* [WHAT THE EXERCISE ASKS]:
From the entries below, please output exactly the lines starting at the one containing "Go to Verification in top navigation" and ending at the one containing "528x329 pixels.", both included.

(Items from a data source)
━━━

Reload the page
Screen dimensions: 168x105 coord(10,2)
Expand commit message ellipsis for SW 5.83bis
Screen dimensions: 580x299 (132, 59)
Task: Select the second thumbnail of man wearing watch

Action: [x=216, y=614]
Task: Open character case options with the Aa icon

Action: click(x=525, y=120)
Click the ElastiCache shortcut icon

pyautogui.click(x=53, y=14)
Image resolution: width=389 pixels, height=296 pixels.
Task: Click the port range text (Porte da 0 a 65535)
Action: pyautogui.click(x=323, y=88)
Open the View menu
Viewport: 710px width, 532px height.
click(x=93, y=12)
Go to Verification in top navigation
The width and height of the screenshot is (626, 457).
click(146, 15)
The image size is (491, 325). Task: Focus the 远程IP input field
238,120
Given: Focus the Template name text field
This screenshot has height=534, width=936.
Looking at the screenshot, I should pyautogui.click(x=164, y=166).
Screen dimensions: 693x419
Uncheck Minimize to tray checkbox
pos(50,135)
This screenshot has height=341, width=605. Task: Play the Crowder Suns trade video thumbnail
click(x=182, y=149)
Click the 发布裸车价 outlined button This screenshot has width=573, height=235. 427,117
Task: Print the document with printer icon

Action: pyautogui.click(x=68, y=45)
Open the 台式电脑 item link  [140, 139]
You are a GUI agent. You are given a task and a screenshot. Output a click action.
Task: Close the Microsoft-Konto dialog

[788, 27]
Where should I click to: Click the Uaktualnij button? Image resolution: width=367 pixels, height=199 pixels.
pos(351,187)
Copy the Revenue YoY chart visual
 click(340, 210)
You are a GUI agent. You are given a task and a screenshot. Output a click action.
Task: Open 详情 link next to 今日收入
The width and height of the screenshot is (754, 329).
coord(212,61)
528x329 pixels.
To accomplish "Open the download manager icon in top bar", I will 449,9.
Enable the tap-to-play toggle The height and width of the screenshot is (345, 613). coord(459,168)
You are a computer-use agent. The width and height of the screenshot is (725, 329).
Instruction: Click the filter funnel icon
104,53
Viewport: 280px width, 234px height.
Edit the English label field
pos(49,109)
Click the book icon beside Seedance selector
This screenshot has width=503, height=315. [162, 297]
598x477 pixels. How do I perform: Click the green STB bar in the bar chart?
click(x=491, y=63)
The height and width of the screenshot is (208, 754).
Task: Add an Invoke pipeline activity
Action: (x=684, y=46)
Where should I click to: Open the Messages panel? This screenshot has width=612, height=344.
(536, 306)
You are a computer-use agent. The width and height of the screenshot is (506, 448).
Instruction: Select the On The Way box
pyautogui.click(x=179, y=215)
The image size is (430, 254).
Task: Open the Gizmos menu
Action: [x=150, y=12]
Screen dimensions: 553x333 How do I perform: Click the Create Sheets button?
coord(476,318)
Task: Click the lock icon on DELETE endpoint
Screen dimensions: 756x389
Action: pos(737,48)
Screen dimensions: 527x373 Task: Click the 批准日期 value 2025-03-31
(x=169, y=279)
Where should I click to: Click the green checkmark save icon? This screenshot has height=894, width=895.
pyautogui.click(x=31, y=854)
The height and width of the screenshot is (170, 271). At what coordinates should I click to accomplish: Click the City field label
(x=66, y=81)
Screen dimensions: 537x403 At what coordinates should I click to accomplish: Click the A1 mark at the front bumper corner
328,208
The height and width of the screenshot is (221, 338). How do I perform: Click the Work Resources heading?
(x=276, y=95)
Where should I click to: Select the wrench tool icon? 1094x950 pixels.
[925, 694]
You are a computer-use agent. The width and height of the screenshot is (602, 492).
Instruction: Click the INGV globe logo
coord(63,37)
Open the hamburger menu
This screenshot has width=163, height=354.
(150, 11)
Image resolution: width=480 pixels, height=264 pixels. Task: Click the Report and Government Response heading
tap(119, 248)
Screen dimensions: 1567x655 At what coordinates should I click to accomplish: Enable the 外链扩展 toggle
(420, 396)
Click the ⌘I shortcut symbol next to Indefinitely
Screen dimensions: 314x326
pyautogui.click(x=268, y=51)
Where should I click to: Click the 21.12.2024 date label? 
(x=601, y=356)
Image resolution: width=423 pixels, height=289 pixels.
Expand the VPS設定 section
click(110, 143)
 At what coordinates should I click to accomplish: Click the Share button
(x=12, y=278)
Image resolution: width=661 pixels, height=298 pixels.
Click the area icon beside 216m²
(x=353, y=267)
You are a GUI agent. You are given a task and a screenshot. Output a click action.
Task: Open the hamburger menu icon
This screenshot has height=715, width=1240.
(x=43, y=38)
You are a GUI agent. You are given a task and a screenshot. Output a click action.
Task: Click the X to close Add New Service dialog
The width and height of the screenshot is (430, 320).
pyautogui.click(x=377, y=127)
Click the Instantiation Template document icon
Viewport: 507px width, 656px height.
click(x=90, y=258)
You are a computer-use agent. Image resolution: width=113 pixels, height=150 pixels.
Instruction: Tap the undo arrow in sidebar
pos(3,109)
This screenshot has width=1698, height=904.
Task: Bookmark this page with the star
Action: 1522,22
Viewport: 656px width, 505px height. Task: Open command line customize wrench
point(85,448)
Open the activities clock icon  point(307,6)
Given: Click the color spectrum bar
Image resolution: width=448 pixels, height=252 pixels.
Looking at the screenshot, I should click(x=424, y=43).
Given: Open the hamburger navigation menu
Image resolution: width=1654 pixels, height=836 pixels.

━━━

* [TASK SOLUTION]:
Go to Verification in top navigation
The width and height of the screenshot is (626, 457).
click(146, 15)
The image size is (491, 325). Task: Focus the 远程IP input field
238,120
Given: Focus the Template name text field
This screenshot has height=534, width=936.
Looking at the screenshot, I should pyautogui.click(x=164, y=166).
Screen dimensions: 693x419
Uncheck Minimize to tray checkbox
pos(50,135)
This screenshot has height=341, width=605. Task: Play the Crowder Suns trade video thumbnail
click(x=182, y=149)
Click the 发布裸车价 outlined button This screenshot has width=573, height=235. 427,117
Task: Print the document with printer icon

Action: pyautogui.click(x=68, y=45)
Open the 台式电脑 item link  [140, 139]
You are a GUI agent. You are given a task and a screenshot. Output a click action.
Task: Close the Microsoft-Konto dialog

[788, 27]
Where should I click to: Click the Uaktualnij button? Image resolution: width=367 pixels, height=199 pixels.
pos(351,187)
Copy the Revenue YoY chart visual
 click(340, 210)
You are a GUI agent. You are given a task and a screenshot. Output a click action.
Task: Open 详情 link next to 今日收入
The width and height of the screenshot is (754, 329).
coord(212,61)
528x329 pixels.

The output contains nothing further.